### Your task
Rewrite the records from the line containing "Click the A" through the line containing "Click the measurement", replacing "heading" with "title" and leaving everything else as it is.

### Dataset extract

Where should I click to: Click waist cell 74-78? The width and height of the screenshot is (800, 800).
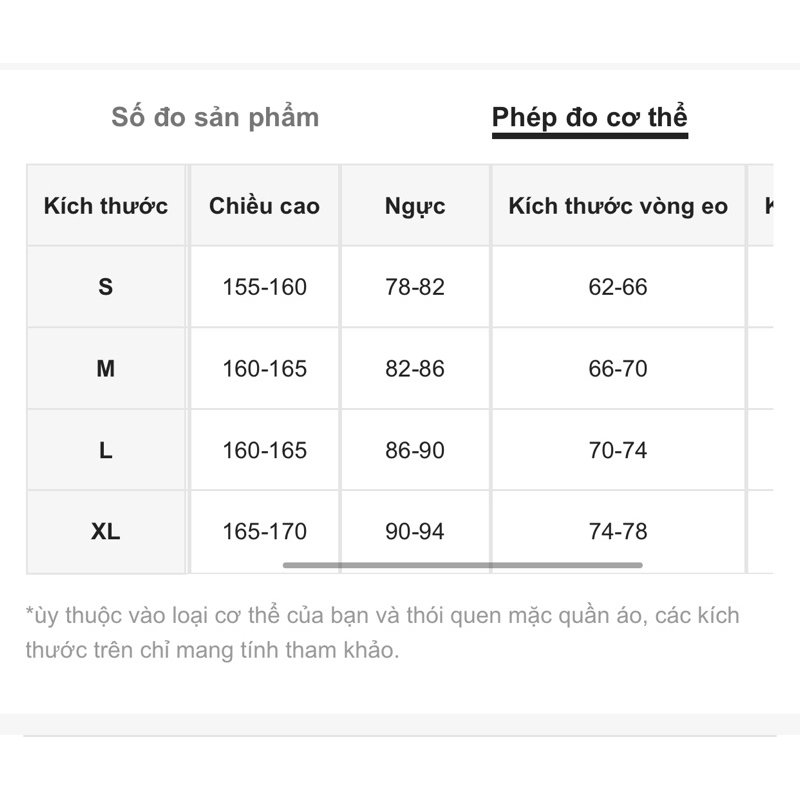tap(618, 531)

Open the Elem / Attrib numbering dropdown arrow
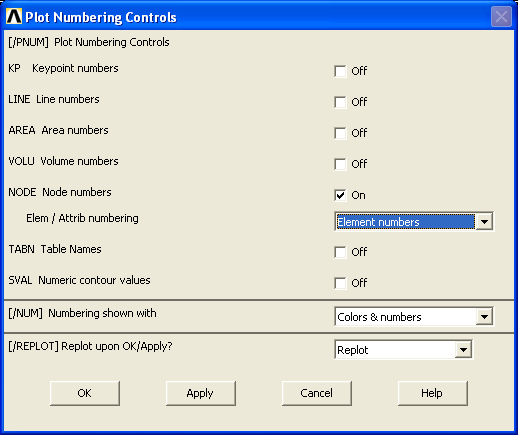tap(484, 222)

* * *

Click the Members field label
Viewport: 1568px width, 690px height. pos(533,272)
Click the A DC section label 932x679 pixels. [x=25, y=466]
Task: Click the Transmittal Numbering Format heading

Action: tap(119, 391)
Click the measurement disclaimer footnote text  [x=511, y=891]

### Solution
Click the A DC section label 932x679 pixels. [x=25, y=466]
Task: Click the Transmittal Numbering Format title

Action: tap(119, 391)
Click the measurement disclaimer footnote text  [x=511, y=891]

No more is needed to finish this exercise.